* **Source**:
# Another french guy



## Nathan Einhorn (Nov 17, 2018)

Hi !

My name is Nathan Einhorn, I've not used a forum for ages, but I thought "why not?"

So I'm a composer/orchestrator/arranger from France, I've been doing music for a few years now, and you might have heard some of it through demos I've made for Strezov Sampling.

If you want to hear more, here is my soundcloud, I have a lot of stuff that I need to post on it just sitting on my hard drive, I'll do it in the next few weeks 

Looking forward to discover some new things here!

https://soundcloud.com/meridian-3


----------



## Bear Market (Nov 17, 2018)

Hi Nathan!

I absolutely adore your Aflatus demo "Snowfall". I must have listened to it 50 times!! Welcome to VI-C!


----------



## Nico (Nov 17, 2018)

Bienvenue Nathan! Impatient d'en entendre plus


----------



## ChristianM (Nov 17, 2018)

Salut, bienvenue ici, l'ambiance est globalement très sympa, tu t'y sentiras bien


----------



## Loïc D (Nov 17, 2018)

Bienvenue Nathan.
Eh, la communauté francophone n’est pas si petite.
J’aime beaucoup Snowfall aussi !
A+


----------



## Jaap (Nov 17, 2018)

Well another Bienvenue then!

Awesome music btw Nathan!


----------



## Nathan Einhorn (Nov 17, 2018)

Thanks a lot guys for the warm welcome 

Content de voir quelques autres francophones ici !


----------



## bbyrne (Nov 17, 2018)

Bienvenue Nathan, j'aime votre musique ! 

Je suis allé a Lyon plusieurs fois. Il est agréable.


----------



## Meo96 (Nov 23, 2018)

C'est très sympa ce que tu fais (et c'est marrant de parler en français sur ce forum héhé), bienvenue !


----------

* **Aim a**: Reproduce the forum thread above word for word, in full.

* **Data records**:

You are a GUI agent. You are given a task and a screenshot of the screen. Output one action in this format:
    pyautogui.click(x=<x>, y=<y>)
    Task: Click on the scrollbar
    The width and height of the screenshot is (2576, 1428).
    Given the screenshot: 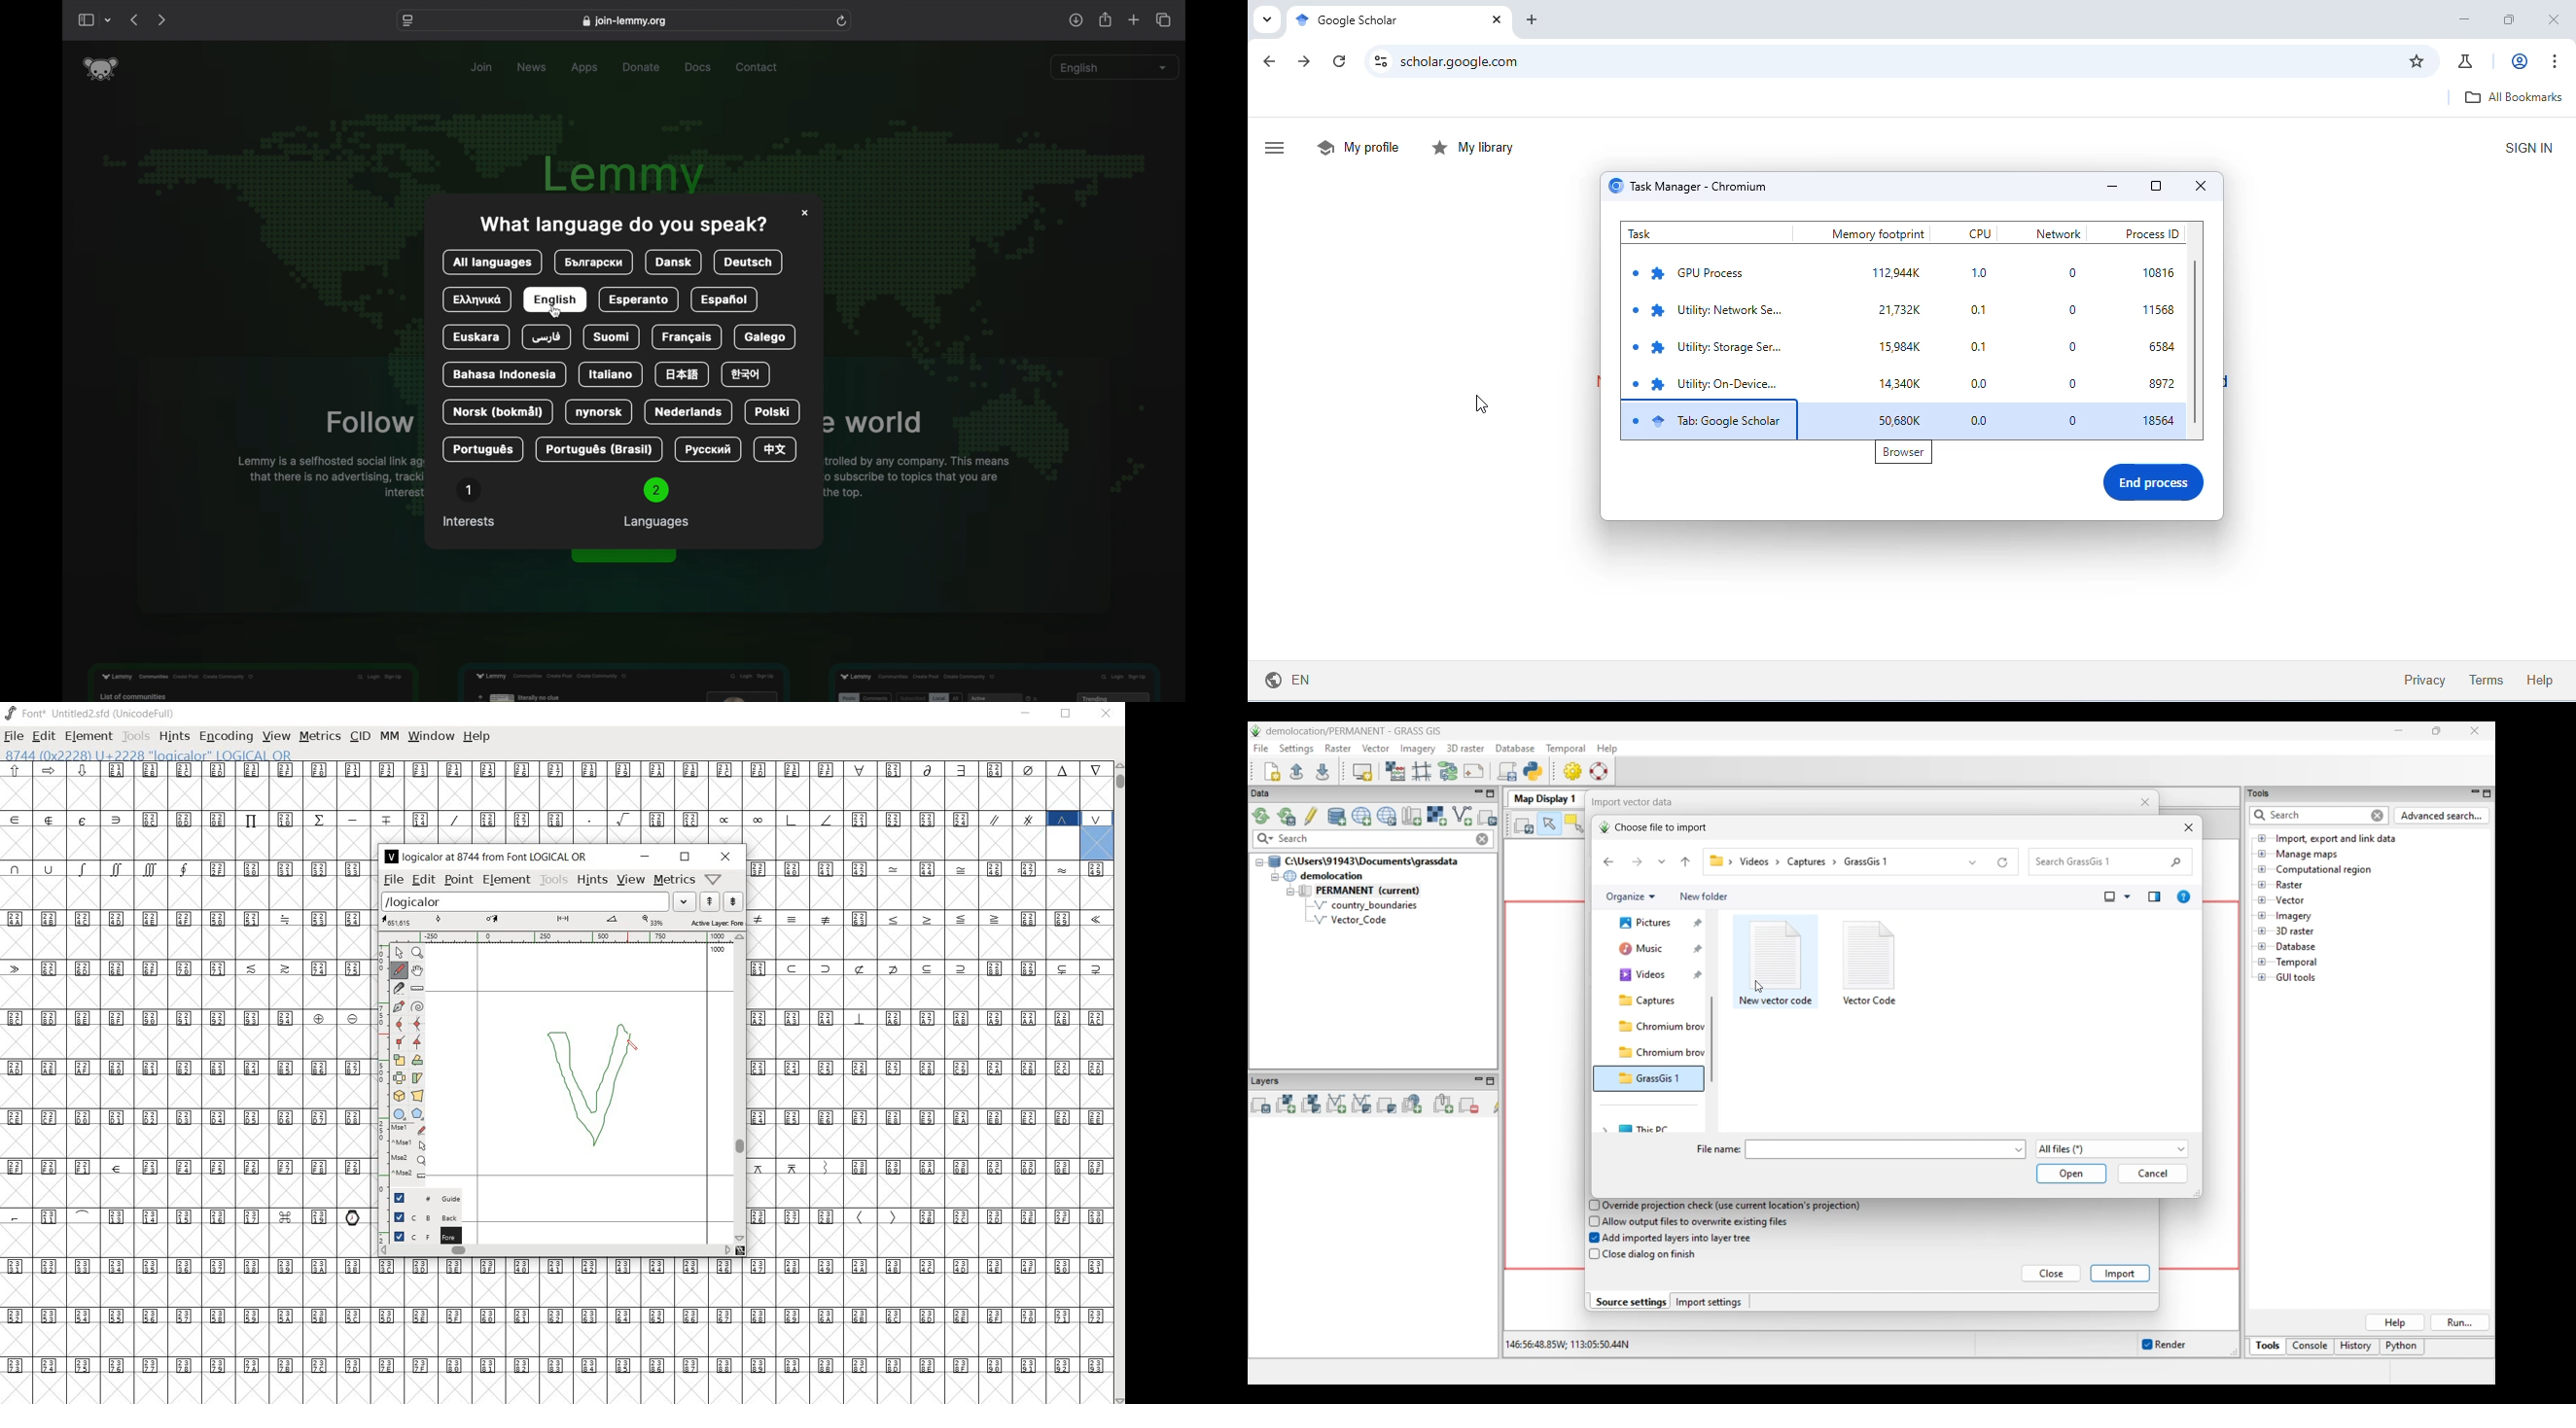 What is the action you would take?
    pyautogui.click(x=741, y=1088)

* **Aim b**: Write out the records above word for word, starting at their first line and ending at the line that contains "The width and", with both of those lines included.

* **Correct output a**:
# Another french guy



## Nathan Einhorn (Nov 17, 2018)

Hi !

My name is Nathan Einhorn, I've not used a forum for ages, but I thought "why not?"

So I'm a composer/orchestrator/arranger from France, I've been doing music for a few years now, and you might have heard some of it through demos I've made for Strezov Sampling.

If you want to hear more, here is my soundcloud, I have a lot of stuff that I need to post on it just sitting on my hard drive, I'll do it in the next few weeks 

Looking forward to discover some new things here!

https://soundcloud.com/meridian-3


----------



## Bear Market (Nov 17, 2018)

Hi Nathan!

I absolutely adore your Aflatus demo "Snowfall". I must have listened to it 50 times!! Welcome to VI-C!


----------



## Nico (Nov 17, 2018)

Bienvenue Nathan! Impatient d'en entendre plus


----------



## ChristianM (Nov 17, 2018)

Salut, bienvenue ici, l'ambiance est globalement très sympa, tu t'y sentiras bien


----------



## Loïc D (Nov 17, 2018)

Bienvenue Nathan.
Eh, la communauté francophone n’est pas si petite.
J’aime beaucoup Snowfall aussi !
A+


----------



## Jaap (Nov 17, 2018)

Well another Bienvenue then!

Awesome music btw Nathan!


----------



## Nathan Einhorn (Nov 17, 2018)

Thanks a lot guys for the warm welcome 

Content de voir quelques autres francophones ici !


----------



## bbyrne (Nov 17, 2018)

Bienvenue Nathan, j'aime votre musique ! 

Je suis allé a Lyon plusieurs fois. Il est agréable.


----------



## Meo96 (Nov 23, 2018)

C'est très sympa ce que tu fais (et c'est marrant de parler en français sur ce forum héhé), bienvenue !


----------

* **Correct output b**:
You are a GUI agent. You are given a task and a screenshot of the screen. Output one action in this format:
    pyautogui.click(x=<x>, y=<y>)
    Task: Click on the scrollbar
    The width and height of the screenshot is (2576, 1428).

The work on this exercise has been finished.